Longtime Snohomish County referee ends career

  • Larry Henry / Sports Columnist
  • Sunday, December 17, 2000 9:00pm
  • Sports

Longtime Snohomish County referee ends career

Larry Henry

Sports Columnist

SNOHOMISH — You don’t wake a giant.

You let him sleep. Even if you’re getting soaked.

Early in his basketball refereeing career, Marty Martinis had been assigned to work a game with the venerable official Dick Rodland on south Whidbey Island.

They were waiting in Rodland’s pickup truck for the ferry to arrive when Martinis got the urge for a snack and walked down to the landing to get a candy bar. When he came back, his partner was sound asleep.

"Dick always took a catnap before the game and here he was, his bald little head propped up against the window," Martinis recalled. "I didn’t want to wake this legend, so I stood outside the truck in the rain."

Such is the respect that Rodland engendered that a fellow official would risk pneumonia to let him catch a few extra zzzzzs.

There were the catnaps. And then there were the tuna fish on rye cakes that Rodland had every single day.

"Don’t you ever get tired of those?" Martinis once asked him.

"I love them," Rodland replied.

"He had that and his nap," Martinis said. "Then he was ready to roll."

Roll he did, up and down high school hardwoods for 36 years, a whistle in his mouth, a twinkle in his eye, a lightness in his step. Even last year, at the age of 71, Rodland was having more fun than he’d ever had officiating games. And he was still at the top of his game, highly ranked by his peers in the Snohomish County Women’s Basketball Association.

So why did he decide to hang up his striped shirt this year? "No one wants to see a ref die of old age right out on the floor," Rodland joked.

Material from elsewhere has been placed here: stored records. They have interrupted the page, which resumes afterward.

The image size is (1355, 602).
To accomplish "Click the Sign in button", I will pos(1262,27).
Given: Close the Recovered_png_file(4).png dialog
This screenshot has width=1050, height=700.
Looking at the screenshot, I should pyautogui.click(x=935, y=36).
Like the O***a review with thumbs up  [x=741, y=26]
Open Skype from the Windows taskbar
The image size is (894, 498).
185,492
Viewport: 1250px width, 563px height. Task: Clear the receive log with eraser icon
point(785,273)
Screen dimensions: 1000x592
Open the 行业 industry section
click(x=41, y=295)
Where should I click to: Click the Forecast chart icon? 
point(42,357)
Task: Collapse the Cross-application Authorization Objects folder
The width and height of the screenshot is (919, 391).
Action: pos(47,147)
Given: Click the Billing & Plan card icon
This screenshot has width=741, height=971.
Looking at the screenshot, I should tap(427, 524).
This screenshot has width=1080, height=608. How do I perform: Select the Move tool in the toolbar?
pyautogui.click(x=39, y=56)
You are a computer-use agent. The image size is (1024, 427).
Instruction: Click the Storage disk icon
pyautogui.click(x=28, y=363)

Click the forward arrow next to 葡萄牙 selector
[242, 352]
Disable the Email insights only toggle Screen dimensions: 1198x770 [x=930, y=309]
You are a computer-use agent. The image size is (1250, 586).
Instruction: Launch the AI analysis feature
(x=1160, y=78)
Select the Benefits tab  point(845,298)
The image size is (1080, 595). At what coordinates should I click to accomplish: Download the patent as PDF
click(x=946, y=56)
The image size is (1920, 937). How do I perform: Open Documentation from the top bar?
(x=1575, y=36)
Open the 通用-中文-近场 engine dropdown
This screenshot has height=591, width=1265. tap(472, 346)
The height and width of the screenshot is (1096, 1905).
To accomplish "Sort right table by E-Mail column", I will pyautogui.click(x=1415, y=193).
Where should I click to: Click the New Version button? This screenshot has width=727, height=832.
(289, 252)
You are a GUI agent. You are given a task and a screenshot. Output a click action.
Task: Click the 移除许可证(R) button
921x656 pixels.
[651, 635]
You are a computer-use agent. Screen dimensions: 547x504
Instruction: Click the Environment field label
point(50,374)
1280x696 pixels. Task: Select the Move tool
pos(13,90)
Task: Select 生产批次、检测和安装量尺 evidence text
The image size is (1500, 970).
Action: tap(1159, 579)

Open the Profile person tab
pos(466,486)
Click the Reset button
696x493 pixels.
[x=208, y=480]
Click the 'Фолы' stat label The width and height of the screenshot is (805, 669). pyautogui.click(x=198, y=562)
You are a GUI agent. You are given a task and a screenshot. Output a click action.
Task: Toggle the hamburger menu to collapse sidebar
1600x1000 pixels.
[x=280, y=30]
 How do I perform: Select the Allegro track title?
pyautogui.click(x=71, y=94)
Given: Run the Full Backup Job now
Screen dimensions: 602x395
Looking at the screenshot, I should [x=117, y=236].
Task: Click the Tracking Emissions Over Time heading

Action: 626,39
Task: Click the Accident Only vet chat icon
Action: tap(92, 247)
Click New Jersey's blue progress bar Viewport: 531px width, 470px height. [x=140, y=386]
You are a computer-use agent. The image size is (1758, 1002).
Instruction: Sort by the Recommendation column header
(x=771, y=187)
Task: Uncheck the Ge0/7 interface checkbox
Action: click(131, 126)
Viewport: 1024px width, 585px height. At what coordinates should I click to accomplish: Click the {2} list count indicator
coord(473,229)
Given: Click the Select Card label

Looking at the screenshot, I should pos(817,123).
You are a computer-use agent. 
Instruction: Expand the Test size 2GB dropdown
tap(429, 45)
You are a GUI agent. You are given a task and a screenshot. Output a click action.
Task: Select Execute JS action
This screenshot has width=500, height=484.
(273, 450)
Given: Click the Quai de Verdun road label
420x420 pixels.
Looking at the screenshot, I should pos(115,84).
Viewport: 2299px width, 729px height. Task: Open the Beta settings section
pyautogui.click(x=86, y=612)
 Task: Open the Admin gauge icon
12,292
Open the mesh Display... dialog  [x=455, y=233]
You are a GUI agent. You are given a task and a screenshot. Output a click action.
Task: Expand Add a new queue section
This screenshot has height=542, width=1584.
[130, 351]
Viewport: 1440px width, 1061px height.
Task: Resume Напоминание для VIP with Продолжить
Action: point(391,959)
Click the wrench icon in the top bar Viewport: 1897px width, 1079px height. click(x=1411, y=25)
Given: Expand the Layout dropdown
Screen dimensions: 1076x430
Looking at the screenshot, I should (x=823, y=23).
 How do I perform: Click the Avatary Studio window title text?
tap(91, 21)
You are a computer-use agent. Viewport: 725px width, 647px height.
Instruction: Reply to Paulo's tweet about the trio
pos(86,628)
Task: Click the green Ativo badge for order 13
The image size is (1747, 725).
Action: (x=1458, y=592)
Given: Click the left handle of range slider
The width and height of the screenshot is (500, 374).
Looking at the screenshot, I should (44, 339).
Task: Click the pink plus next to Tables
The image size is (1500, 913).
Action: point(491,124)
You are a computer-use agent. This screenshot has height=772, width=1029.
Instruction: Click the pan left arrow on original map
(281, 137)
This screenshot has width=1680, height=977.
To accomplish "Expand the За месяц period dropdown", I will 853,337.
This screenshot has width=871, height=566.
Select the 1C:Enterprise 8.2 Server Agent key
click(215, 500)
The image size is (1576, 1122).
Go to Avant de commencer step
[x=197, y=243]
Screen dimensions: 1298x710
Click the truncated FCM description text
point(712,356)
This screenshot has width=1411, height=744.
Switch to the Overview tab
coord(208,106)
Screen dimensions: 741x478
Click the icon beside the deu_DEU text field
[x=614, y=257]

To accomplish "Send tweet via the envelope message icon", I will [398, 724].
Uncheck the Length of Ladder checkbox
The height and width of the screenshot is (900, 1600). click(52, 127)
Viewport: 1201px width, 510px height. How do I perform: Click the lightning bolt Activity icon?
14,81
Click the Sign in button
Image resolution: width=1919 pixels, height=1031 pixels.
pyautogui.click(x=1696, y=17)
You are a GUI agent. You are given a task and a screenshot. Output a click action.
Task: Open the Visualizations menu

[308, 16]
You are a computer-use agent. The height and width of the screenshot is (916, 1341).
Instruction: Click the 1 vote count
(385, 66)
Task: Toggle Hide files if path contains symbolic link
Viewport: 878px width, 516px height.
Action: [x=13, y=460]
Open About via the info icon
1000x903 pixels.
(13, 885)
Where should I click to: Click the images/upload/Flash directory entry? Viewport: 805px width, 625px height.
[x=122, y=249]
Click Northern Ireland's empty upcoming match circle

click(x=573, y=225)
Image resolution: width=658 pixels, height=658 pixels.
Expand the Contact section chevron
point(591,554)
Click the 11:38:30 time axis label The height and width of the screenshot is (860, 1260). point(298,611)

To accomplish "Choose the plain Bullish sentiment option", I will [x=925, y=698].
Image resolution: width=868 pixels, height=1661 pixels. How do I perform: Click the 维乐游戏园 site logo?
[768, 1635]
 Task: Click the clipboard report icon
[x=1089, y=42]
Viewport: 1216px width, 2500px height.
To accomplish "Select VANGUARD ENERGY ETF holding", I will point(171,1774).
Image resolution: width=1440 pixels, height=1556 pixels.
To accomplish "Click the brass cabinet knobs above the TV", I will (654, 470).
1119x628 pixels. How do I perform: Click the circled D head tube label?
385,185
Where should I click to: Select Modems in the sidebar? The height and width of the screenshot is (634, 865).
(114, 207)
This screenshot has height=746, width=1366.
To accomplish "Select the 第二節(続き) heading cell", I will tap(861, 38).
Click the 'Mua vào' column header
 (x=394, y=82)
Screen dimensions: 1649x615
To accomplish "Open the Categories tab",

This was one of 10 reasons — some humorous, some serious — Rodland listed on a sheet of paper he handed, along with a letter of resignation, to Martinis at the first meeting of the basketball association this year. Rodland was in the back of the room as Martinis, the president, read the letter to his fellow referees. This was completely unexpected. Snohomish County basketball without Dick Rodland just wouldn’t be the same. His colleagues were taken aback. As the news sank in, the group stood and gave Rodland a rousing round of applause. Then it looked to the honoree for a few words.

Trouble is, he was gone. He had sneaked out the back door when nobody was looking.

"I’m sort of sentimental," Rodland said, as he sat in the kitchen of his comfortable home outside Snohomish last week. "I couldn’t get up and read that letter. I have trouble when Lassie rescues the kids out of the well."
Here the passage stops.